Was die Absperrungen angeht, ist man im Bauamt nicht glücklich. „Wir hatten gestern einen Ortstermin auf der Baustelle Ostseite. Und da ist ein älterer Herr ganz gechillt reinspaziert“, berichtet Huttenloher, relativ perplex. Der habe gesagt, dass doch nirgends ein Schild stehe. Dabei habe man auf der Inselbadseite extra nachgebessert, so der Hochbauleiter, und weitere Verbotsschilder aufgestellt. Die mit Schlössern gesicherten Absperrungen würden Passanten am Wochenende immer wieder aufschrauben. „Und dazu braucht man Werkzeug, das geht nicht einfach so“, betont Huttenloher. Dankbarerweise würden die Eindringlinge die Muttern immer danebenlegen: „Wenigstens können wir die Schlösser wieder anschrauben.“

Die Baufirma müsse am Freitag die Baustelle sicher abschließen, referiert Stadtpressesprecher Andreas Létang die rechtliche Lage. Das geschehe mittels Fotodokumentation. Man könne sie nicht verpflichten, auch am Wochenende auf die Absperrungen ‚aufzupassen‘.

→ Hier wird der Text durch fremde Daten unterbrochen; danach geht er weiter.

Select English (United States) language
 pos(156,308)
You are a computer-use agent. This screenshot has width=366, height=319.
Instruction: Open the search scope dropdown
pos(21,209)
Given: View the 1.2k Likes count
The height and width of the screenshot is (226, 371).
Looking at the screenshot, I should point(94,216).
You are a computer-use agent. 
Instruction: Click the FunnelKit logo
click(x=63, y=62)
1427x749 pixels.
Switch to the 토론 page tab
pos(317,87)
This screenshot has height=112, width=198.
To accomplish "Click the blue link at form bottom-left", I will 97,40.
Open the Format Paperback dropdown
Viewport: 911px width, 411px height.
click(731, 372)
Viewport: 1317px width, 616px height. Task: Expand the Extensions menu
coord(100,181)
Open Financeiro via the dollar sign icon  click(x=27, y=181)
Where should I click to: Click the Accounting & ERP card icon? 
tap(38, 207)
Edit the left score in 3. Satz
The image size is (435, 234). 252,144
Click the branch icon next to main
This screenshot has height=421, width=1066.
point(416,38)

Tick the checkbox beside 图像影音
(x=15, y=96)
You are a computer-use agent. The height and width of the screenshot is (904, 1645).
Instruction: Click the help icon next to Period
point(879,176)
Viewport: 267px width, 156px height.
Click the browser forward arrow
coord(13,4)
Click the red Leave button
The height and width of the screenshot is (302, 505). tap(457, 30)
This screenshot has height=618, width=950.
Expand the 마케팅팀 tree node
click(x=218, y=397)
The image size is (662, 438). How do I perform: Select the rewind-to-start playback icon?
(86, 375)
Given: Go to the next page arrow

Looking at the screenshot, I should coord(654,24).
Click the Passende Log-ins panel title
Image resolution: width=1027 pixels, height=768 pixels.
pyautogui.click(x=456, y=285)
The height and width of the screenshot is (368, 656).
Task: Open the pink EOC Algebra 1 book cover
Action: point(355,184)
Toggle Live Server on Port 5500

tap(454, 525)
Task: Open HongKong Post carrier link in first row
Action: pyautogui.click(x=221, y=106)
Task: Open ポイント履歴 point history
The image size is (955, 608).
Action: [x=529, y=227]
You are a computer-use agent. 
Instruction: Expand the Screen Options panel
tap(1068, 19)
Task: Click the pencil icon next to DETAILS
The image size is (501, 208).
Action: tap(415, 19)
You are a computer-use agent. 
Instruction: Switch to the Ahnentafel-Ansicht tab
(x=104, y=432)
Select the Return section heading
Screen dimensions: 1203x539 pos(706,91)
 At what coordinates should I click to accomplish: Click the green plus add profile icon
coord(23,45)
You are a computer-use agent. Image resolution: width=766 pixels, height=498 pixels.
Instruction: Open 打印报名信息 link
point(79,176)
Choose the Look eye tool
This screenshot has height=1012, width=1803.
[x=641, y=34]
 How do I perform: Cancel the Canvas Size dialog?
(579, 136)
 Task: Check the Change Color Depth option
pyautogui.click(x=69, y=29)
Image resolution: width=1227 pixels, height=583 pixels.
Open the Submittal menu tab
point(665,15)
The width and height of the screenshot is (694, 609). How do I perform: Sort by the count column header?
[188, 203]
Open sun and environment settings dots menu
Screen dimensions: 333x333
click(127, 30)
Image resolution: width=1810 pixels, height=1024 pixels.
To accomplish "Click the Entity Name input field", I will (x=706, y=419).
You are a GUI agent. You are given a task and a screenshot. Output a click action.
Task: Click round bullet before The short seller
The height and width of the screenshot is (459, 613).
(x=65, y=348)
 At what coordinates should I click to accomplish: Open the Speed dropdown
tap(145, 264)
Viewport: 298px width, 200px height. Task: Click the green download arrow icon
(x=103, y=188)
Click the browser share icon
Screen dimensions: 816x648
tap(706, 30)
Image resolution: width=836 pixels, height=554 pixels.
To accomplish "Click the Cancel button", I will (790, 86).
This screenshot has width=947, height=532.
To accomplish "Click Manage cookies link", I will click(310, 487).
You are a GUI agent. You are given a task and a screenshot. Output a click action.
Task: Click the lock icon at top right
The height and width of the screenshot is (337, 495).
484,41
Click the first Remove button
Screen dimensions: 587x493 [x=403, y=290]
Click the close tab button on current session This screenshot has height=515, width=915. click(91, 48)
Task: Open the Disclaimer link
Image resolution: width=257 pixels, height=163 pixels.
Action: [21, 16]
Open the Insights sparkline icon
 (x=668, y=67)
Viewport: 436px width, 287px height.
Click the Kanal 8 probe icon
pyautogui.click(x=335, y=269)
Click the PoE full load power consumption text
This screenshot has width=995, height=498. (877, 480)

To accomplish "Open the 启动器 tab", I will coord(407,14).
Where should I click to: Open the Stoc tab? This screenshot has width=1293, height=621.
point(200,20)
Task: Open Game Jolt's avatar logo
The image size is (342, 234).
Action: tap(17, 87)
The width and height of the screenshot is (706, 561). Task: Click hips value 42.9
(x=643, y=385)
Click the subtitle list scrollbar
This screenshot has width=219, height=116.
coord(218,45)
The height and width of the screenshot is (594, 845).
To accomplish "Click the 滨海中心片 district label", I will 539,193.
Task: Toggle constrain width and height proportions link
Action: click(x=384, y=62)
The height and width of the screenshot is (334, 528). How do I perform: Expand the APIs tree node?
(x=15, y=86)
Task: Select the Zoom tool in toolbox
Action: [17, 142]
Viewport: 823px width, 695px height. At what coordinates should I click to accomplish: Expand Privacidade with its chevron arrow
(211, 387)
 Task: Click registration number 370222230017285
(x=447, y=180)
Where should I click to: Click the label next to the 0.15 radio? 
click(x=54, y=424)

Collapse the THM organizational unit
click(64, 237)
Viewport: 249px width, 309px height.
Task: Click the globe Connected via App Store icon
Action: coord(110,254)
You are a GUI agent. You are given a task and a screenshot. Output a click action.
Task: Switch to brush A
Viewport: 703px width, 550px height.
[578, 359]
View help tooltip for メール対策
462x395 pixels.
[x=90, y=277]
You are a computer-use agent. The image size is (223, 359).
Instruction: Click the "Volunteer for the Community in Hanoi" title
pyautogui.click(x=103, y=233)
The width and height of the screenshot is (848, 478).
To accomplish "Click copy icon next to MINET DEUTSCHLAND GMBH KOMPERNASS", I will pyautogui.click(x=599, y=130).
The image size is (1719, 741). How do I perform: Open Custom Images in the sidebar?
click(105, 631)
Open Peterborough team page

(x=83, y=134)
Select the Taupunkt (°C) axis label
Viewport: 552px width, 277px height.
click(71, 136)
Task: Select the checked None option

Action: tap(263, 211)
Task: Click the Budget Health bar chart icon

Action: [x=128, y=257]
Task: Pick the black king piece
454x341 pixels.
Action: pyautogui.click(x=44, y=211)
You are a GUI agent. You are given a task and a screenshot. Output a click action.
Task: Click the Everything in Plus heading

Auch auf der Westseite werden die Absperrungen regelmäßig weggeschoben. „Aber hier ist das im Moment noch kein Problem“, sagt Huttenloher. „Ein sechs Meter tiefes Loch wie das auf der Insel ist aber hochgefährlich.“

Das Problem ist auch bei der Baufirma Schmid bekannt, die vergeblich versucht, die Baustelle für die Ufermauer am Lechpark abzusichern. Dort werden die Gitter ebenfalls weggeschoben oder sogar mit Bolzenschneidern zerstört. Die Firma habe jetzt auch Strafanzeige gegen Unbekannt wegen Sachbeschädigung gestellt, informiert Létang. Das Marktoberdorfer Unternehmen will dazu auf Anfrage des KREISBOTEN keine Aussage machen.